COPD患者IL-10含量降低及其調控分泌的促炎癥細胞因子的增加可能是氣道持續炎癥并導致氣道重塑、氣流受限、肺組織破壞等病理過程的重要機制[5]。而以肺結構細胞凋亡為特征的肺氣腫改變是導致患者肺殘氣量增加、肺順應性下降等肺功能減退的主要病理基礎[6]。TUNEL法對完整的單個凋亡細胞核或凋亡小體進行原位染色,能準確反映細胞凋亡最典型的生物化學和形態特征[7]。體外培育牛黃是在仿生學技術基礎上模仿牛膽內的生物環境研制而成,體外培育牛黃對急性炎癥的滲出和慢性炎癥的增生及結構細胞凋亡均有顯著的抑制作用,還能提高機體耐缺氧能力,所以推測體外培育牛黃可能對COPD也具有保護作用[8-9]。

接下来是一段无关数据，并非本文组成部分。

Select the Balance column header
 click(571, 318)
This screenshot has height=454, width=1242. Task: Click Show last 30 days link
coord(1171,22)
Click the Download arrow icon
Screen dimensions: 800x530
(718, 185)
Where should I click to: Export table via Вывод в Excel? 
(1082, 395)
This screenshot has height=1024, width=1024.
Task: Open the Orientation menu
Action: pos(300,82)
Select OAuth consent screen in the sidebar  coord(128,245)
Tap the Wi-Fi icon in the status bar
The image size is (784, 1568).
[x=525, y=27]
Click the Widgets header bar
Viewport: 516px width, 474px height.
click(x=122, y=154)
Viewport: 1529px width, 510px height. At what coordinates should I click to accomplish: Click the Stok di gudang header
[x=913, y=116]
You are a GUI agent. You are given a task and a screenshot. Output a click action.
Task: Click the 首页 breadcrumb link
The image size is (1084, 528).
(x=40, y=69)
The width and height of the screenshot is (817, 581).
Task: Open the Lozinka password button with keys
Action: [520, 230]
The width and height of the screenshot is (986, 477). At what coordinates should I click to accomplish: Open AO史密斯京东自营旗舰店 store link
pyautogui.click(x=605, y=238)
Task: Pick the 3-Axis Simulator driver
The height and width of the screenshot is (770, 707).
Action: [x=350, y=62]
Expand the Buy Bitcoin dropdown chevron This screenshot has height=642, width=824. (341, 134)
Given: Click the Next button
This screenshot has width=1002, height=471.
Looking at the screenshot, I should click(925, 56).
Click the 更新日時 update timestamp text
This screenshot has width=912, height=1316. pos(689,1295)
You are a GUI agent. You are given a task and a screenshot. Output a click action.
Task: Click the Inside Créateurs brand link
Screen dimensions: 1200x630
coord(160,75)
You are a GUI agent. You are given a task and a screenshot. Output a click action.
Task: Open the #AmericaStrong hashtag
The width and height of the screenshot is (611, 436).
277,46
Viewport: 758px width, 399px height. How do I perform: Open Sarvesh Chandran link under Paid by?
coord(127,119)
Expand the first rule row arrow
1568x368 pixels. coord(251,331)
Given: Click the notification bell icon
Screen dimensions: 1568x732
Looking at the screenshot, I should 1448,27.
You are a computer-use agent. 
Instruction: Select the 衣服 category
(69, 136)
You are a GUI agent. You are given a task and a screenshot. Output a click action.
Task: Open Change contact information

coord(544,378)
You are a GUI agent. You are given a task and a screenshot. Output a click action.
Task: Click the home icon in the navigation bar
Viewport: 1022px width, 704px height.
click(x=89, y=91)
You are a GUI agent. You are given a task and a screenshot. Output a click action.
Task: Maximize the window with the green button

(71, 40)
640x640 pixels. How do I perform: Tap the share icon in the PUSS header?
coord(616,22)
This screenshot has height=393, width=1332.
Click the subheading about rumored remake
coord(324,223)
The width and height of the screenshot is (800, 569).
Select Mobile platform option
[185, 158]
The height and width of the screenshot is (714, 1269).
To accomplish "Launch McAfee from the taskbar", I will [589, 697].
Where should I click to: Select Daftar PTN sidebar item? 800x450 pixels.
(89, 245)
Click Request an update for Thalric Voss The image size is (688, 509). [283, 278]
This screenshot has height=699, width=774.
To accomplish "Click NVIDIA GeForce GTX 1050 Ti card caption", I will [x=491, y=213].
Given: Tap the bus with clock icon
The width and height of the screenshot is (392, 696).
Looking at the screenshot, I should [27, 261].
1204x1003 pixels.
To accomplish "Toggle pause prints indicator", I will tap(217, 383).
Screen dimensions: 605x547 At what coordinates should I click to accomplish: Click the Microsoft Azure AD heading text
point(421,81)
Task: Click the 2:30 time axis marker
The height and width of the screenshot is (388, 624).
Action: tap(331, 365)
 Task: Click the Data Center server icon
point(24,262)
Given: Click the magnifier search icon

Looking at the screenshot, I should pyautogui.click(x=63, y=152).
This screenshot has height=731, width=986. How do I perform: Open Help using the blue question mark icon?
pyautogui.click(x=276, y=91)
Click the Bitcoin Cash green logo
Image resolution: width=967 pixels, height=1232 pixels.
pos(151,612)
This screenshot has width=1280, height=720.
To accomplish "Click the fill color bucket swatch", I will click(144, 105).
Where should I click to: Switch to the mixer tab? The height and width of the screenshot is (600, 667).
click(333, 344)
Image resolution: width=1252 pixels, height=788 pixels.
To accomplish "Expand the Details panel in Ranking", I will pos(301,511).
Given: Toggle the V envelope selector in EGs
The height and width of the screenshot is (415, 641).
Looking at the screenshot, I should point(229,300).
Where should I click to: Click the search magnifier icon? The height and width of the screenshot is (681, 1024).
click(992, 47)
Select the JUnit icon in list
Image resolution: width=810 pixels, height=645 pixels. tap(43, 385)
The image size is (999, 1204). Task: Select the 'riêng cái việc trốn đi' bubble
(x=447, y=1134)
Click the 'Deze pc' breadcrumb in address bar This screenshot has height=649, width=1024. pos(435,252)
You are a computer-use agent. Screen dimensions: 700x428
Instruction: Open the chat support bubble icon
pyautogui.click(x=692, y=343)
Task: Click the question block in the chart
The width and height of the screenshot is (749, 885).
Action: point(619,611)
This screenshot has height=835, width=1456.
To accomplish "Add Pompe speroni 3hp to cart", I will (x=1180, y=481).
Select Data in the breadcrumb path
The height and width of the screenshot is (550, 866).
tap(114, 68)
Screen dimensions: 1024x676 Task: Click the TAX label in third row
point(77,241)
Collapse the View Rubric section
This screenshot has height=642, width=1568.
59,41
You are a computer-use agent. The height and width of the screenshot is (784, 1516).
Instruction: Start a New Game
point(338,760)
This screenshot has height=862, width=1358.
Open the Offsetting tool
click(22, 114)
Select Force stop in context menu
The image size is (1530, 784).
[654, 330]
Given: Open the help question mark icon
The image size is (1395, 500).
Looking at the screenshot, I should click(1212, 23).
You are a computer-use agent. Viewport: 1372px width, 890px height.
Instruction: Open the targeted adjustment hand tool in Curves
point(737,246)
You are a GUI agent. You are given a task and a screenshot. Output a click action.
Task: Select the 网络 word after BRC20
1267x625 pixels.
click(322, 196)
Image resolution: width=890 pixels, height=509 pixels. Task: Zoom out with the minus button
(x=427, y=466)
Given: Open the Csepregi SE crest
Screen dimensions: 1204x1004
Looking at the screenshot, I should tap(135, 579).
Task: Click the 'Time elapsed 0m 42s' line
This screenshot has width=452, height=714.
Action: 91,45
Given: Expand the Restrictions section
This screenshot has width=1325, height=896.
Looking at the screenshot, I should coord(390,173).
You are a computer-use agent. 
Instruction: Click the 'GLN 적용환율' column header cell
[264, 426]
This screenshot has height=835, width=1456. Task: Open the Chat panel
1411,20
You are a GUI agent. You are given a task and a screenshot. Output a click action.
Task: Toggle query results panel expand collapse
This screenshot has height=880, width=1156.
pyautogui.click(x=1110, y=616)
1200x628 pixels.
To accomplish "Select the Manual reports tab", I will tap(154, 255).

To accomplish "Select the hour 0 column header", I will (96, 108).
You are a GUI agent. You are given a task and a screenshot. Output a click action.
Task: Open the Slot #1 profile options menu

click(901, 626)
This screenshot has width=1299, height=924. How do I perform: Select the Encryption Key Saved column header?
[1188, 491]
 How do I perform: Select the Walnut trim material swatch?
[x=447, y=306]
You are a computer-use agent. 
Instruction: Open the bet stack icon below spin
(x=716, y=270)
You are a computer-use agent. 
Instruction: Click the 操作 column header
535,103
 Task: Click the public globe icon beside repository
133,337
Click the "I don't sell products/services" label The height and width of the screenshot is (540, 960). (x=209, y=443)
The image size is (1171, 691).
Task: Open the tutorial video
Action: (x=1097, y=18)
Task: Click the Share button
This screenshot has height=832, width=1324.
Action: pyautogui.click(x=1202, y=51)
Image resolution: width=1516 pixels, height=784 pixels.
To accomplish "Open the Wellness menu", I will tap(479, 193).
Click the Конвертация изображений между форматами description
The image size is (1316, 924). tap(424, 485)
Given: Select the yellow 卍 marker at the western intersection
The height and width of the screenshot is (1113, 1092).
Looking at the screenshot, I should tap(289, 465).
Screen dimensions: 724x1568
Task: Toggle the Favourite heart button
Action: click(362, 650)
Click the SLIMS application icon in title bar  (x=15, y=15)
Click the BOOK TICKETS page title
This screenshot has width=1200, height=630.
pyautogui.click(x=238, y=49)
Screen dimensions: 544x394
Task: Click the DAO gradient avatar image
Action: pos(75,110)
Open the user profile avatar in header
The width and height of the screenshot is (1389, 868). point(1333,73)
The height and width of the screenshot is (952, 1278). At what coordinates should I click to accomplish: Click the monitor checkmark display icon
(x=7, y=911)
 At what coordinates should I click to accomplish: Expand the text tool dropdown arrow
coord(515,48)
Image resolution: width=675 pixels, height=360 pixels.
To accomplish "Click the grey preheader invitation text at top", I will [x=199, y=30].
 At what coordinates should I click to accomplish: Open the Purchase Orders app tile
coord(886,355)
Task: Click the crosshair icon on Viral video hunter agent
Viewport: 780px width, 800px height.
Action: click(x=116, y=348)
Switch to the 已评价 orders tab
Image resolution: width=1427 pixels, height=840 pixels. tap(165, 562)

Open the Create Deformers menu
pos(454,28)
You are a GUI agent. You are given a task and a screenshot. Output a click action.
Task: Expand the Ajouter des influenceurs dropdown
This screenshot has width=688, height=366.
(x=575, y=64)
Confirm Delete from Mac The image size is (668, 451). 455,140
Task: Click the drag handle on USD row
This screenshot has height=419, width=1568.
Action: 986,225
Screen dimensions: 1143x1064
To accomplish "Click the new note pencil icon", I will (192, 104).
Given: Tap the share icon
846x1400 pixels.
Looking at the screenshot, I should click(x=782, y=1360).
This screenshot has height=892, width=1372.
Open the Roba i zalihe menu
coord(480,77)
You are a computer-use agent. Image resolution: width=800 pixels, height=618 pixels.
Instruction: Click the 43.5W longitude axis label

吸煙和感染是引起COPD發病最主要的環境因素。筆者對大鼠進行煙霧刺激并注射脂多糖誘發感染以模擬其病理生理過程,4周后模型組病理改變結果與文獻報道一致,符合COPD病理的特征性表現。本研究結果中5組大鼠血清中IL-10含量多重比較,除C組和D組相互比較無統計學意義外(P＞0.05),其余各組比較組間差異均有統計學意義(P＜0.05),提示體外培育牛黃可以降低COPD的炎癥反應并減輕肺組織的病理損害。本研究結果表明,COPD的發病與肺泡上皮細胞過度凋亡密切相關,而組間比較提示體外培育牛黃可以降低COPD模型大鼠Ⅱ型肺泡上皮細胞凋亡,與霧化激素聯合作用更明顯。但體外培育牛黃對COPD的保護作用的量效關系尚需進一步研究探討。